Oceans Of Slumber: 'A female voice can lend itself to so much more than a man's'

A press shot of Oceans Of Slumber

We’ve won artist of the year, live band of the year, album of the month and all kinds of stuff… but until we win a Prog Award, I won’t be that impressed!” quips Dobber Beverly, founder of Southern soulful proggers Oceans Of Slumber.

Prog meets the Texans on a crisp evening at London’s Tufnell Park Dome, ahead of their live show. We are greeted by burly drummer Beverly, and the atmosphere is instantly friendly and candid. Laughs are shared and boozy shenanigans with their current touring companions, Enslaved, are spoken of before new, slightly shy singer Cammie Gilbert makes a discreet entrance to quietly join us.

Oceans Of Slumber originally began in 2011 as a heavy rock band, but it wasn’t long before they embraced their proggier side.
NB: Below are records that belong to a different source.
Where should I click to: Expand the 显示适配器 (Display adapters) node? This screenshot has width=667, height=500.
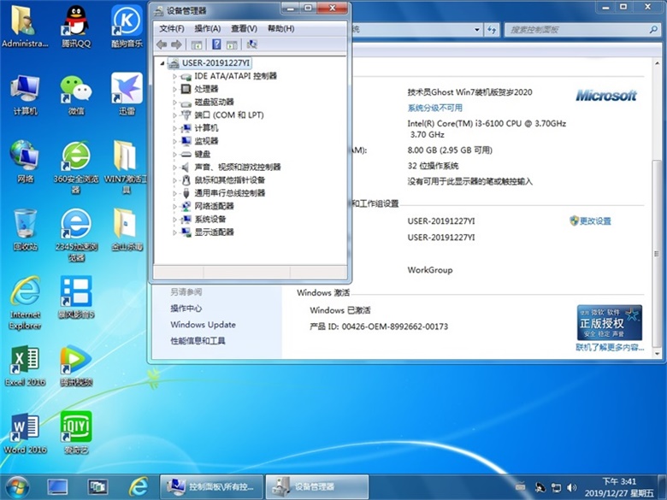(174, 232)
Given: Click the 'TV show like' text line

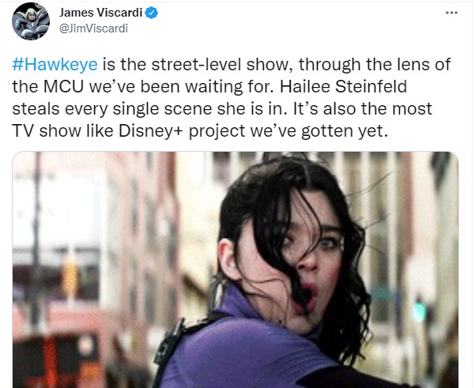Looking at the screenshot, I should point(62,131).
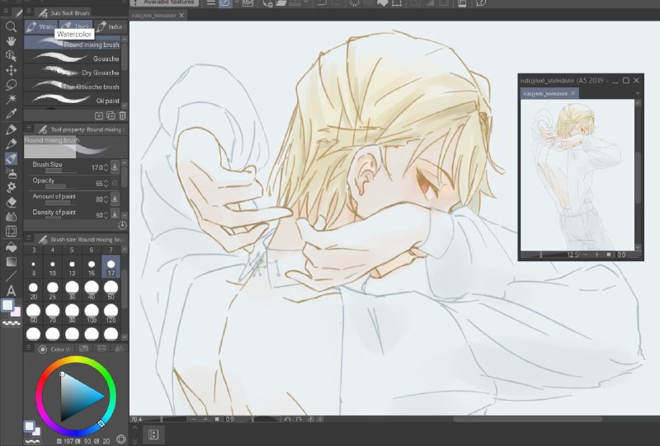
Task: Select the Fill bucket tool
Action: pyautogui.click(x=11, y=246)
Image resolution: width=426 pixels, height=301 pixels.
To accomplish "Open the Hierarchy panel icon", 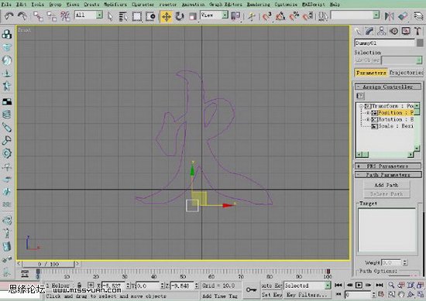I will click(x=382, y=31).
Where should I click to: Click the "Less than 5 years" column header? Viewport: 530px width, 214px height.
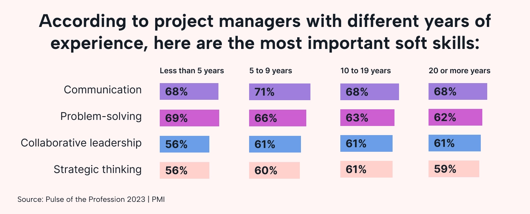192,71
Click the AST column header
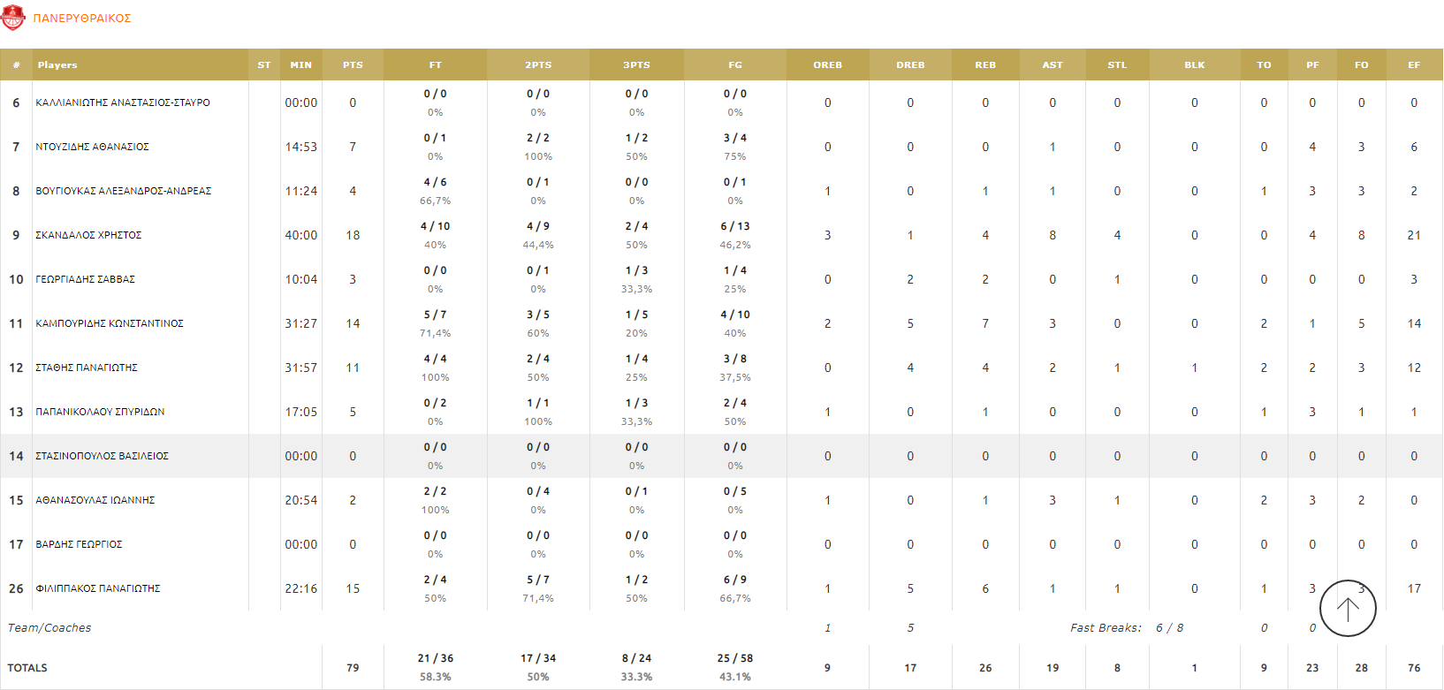Image resolution: width=1444 pixels, height=690 pixels. 1052,64
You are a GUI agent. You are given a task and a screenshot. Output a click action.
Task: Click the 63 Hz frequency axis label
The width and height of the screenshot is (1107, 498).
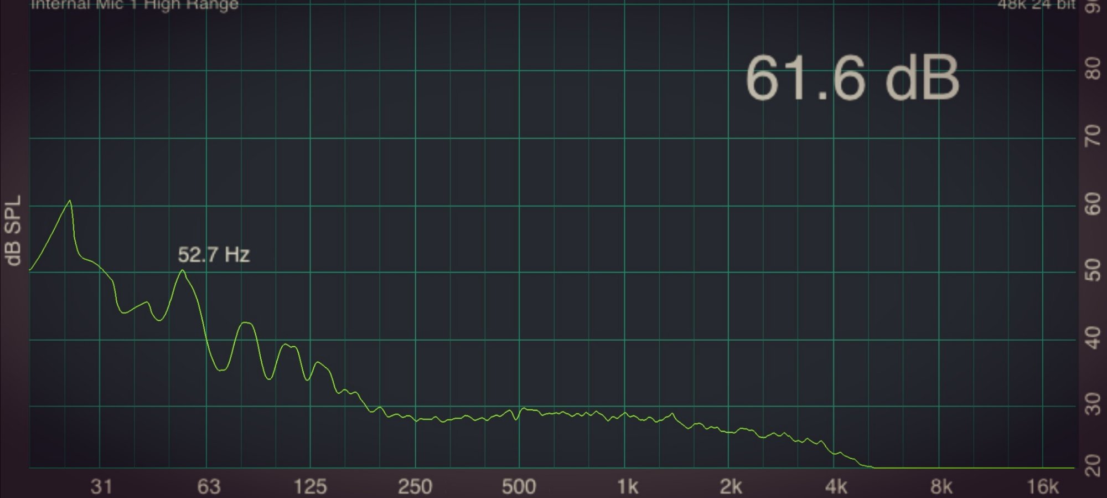coord(209,486)
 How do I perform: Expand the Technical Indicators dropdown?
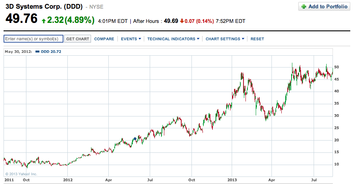click(x=173, y=39)
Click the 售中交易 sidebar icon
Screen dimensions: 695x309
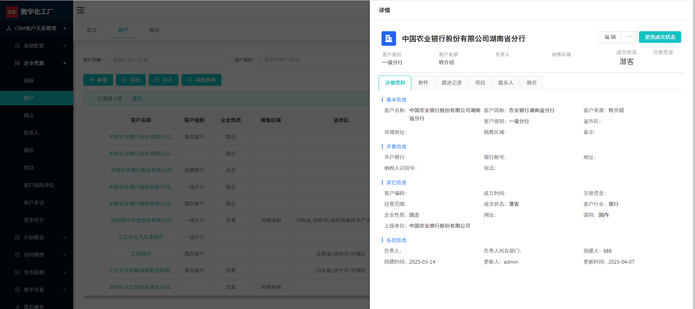coord(17,290)
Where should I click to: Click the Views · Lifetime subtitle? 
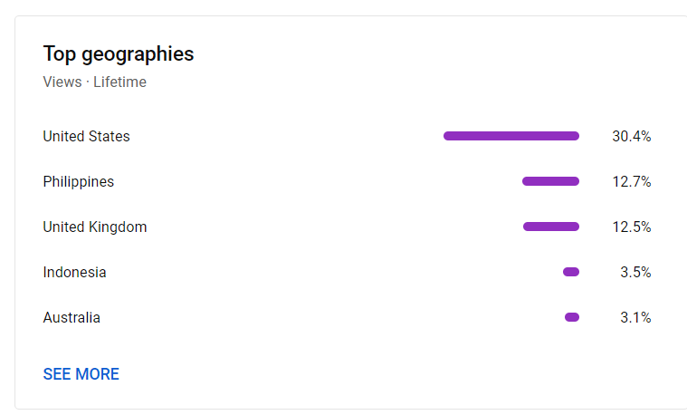point(95,82)
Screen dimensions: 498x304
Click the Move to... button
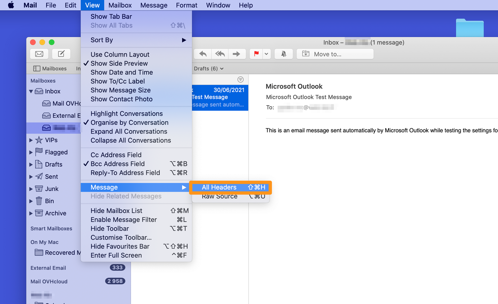tap(335, 54)
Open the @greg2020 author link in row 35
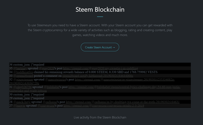 click(47, 68)
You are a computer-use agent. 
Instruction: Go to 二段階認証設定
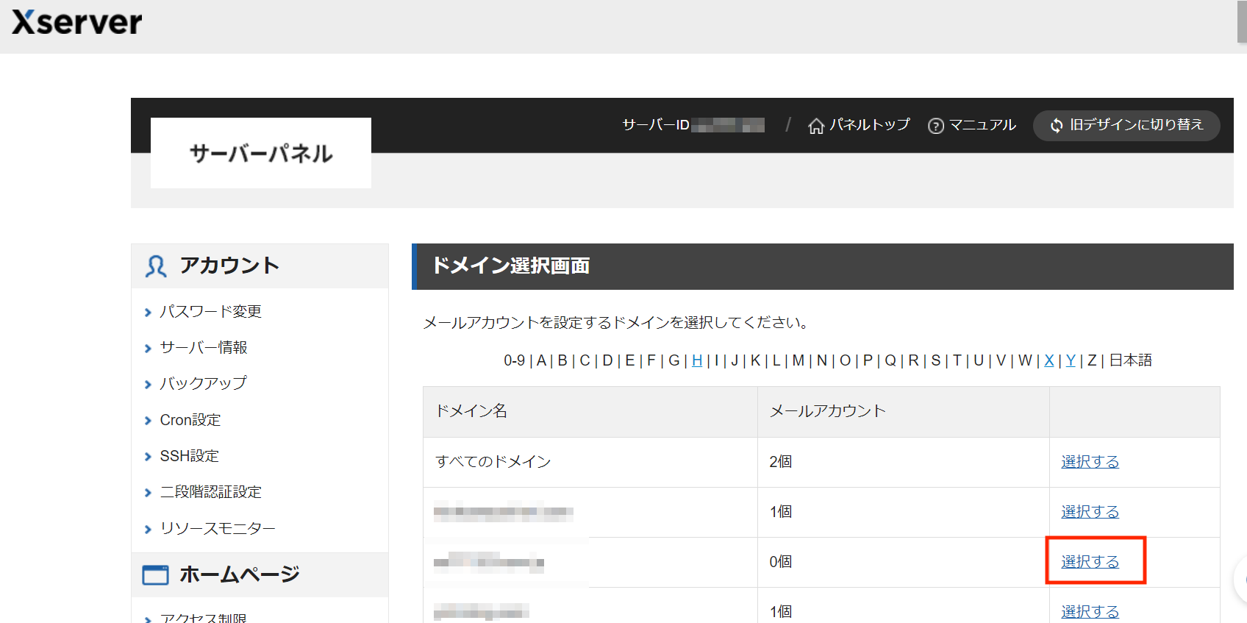[x=210, y=492]
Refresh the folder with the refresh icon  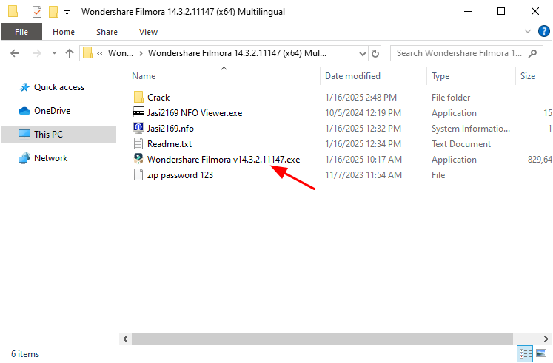[375, 53]
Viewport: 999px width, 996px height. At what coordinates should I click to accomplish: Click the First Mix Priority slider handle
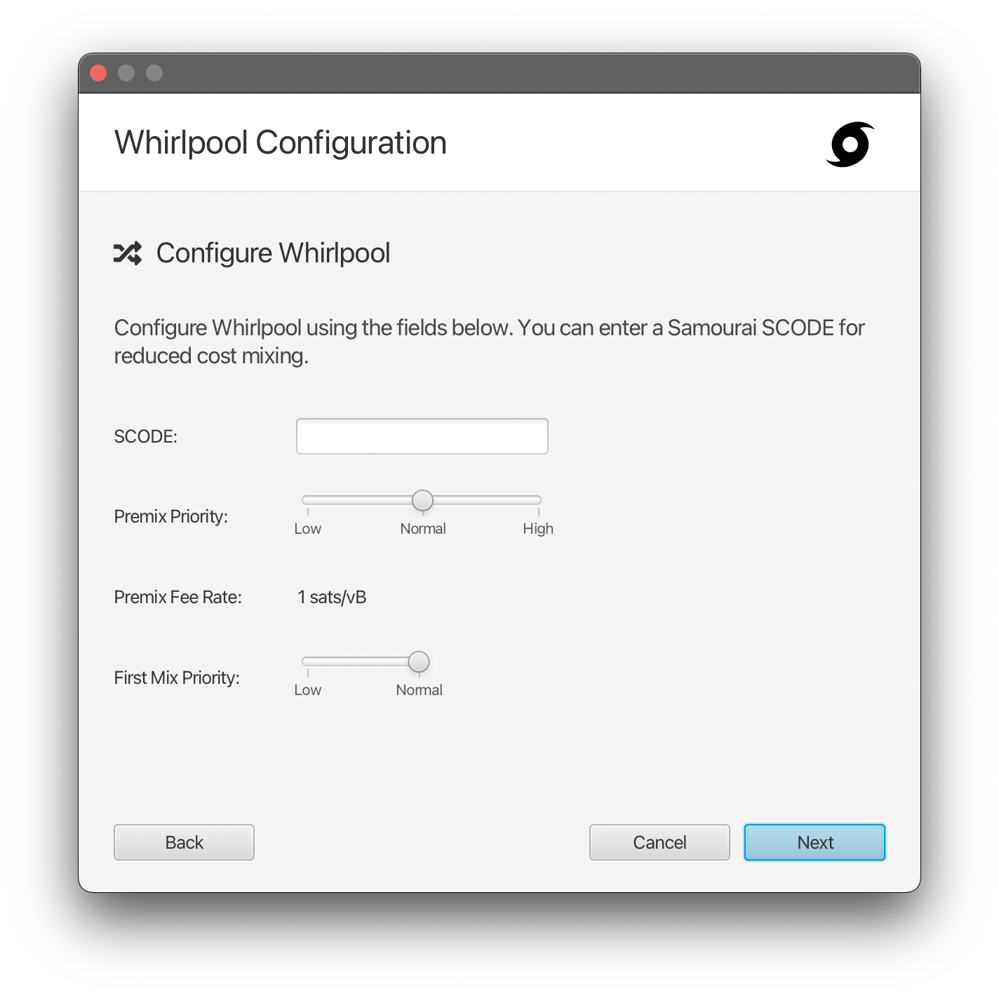tap(418, 661)
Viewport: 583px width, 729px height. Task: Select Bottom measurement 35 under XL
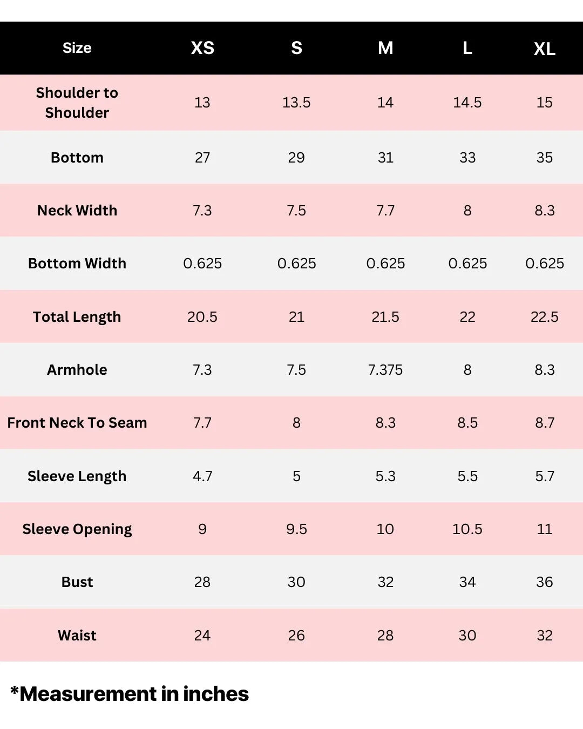[x=544, y=158]
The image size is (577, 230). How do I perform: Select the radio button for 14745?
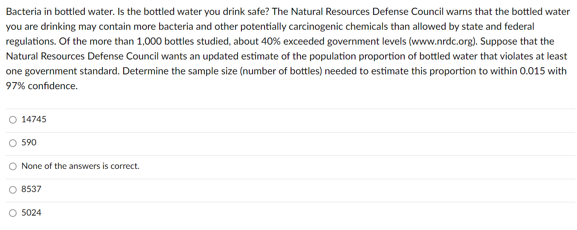(13, 120)
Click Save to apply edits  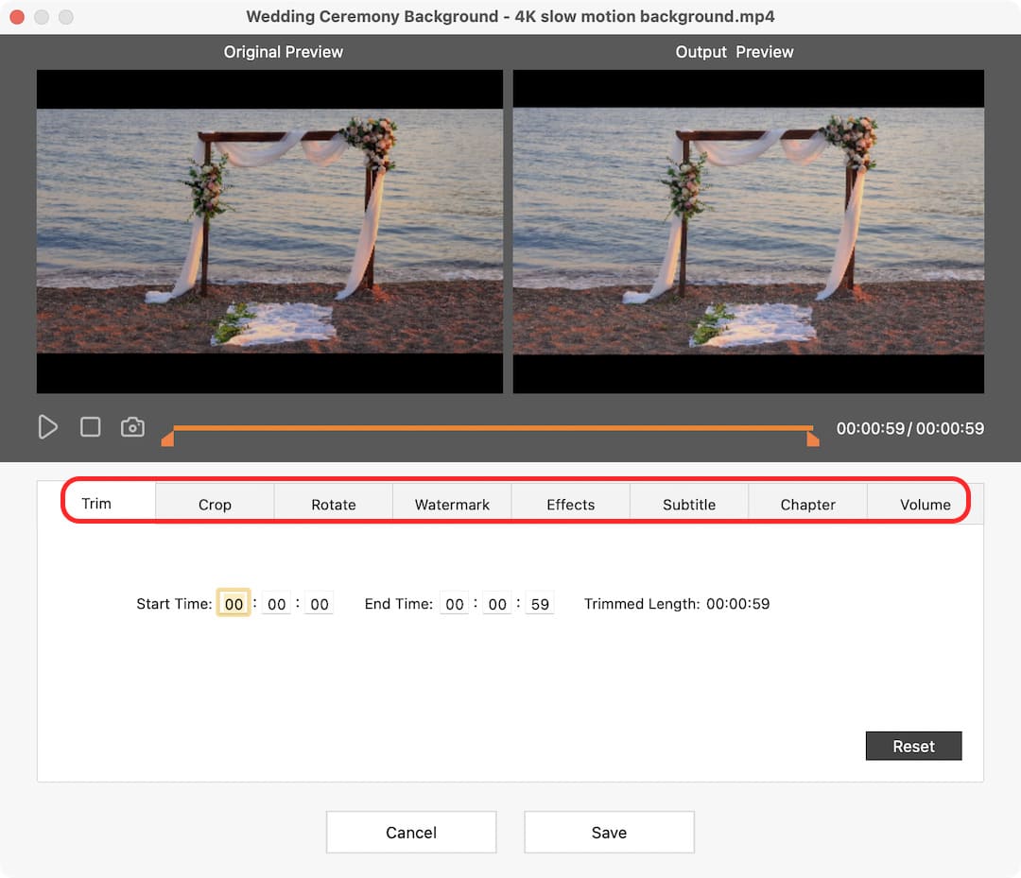pos(609,833)
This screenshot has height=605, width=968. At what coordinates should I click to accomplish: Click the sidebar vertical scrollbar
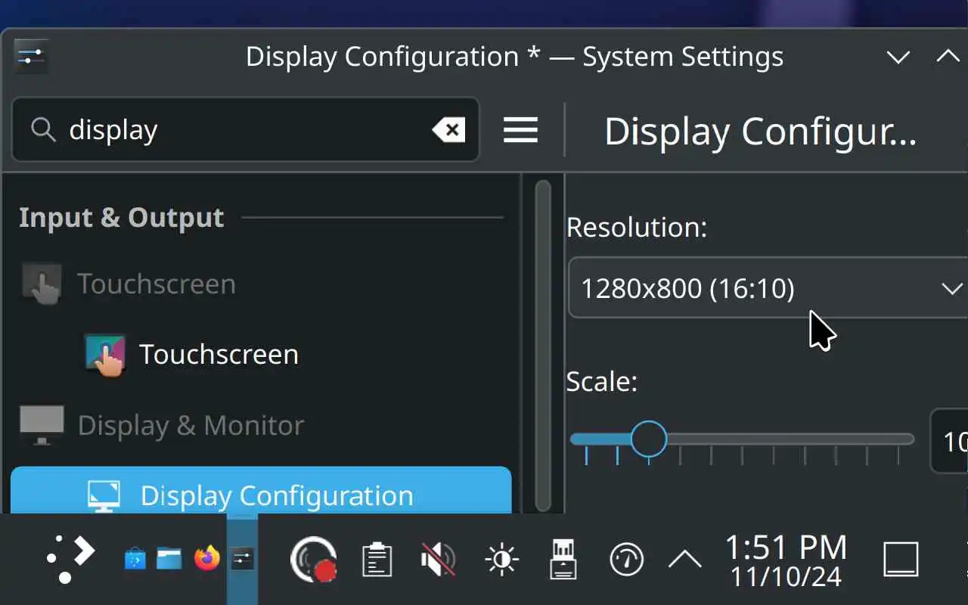[542, 344]

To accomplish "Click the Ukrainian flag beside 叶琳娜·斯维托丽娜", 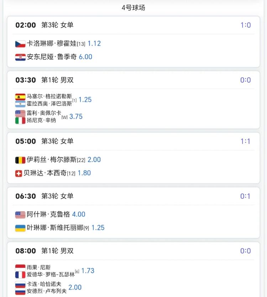I will pos(20,228).
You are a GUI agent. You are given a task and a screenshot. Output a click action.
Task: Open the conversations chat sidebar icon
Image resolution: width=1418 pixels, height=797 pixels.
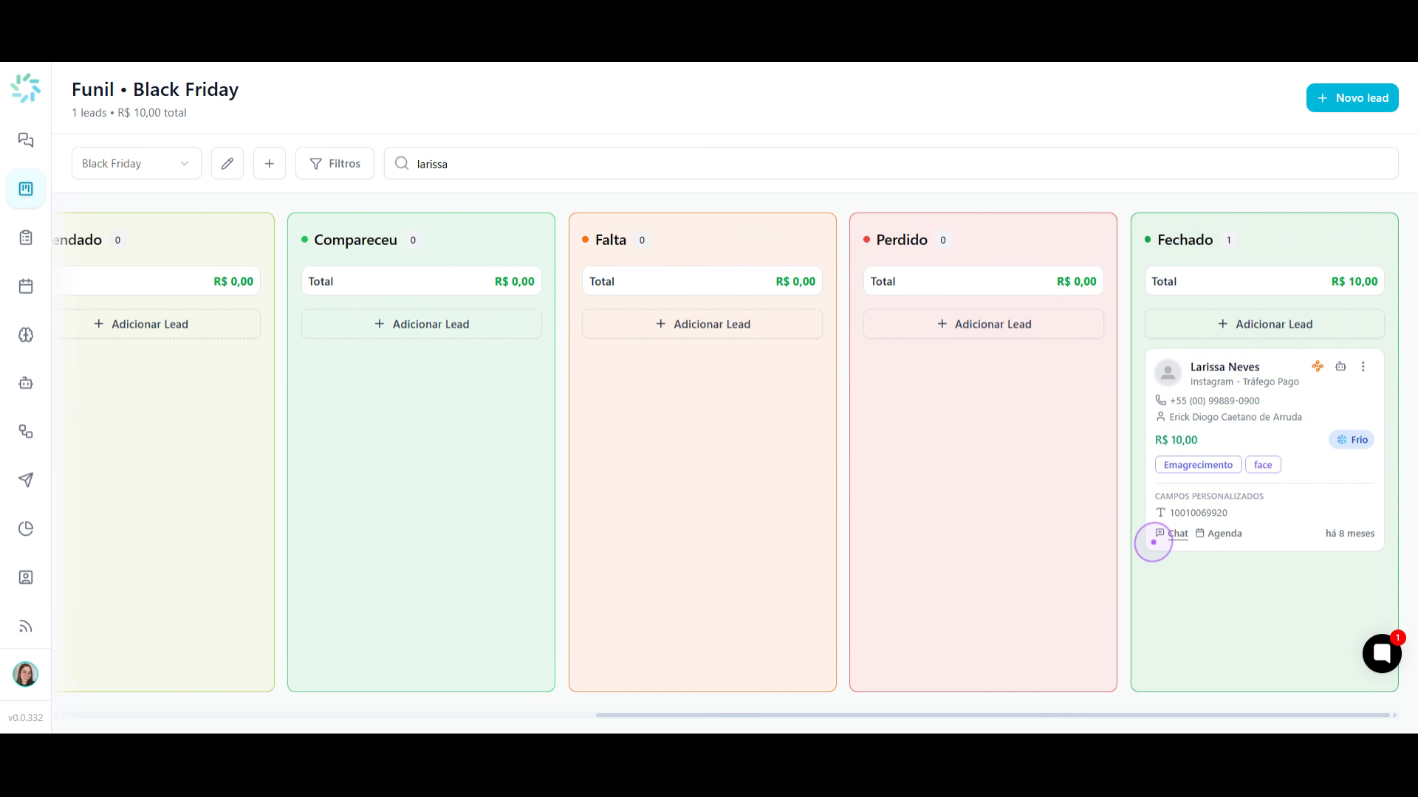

“I became a musician because of David Gilmour,” Beverly explains in his thick Southern drawl. “He is my favourite guitar player. And since I was a kid, I was into the idea of a heavy band, but with beautiful female vocals.”

Beverly’s idea soon came to fruition. After their first vocalist left the band due to personal issues, Oceans Of Slumber were keen to take a new musical leap which coincided, as though by fate, with their introduction to Cammie Gilbert.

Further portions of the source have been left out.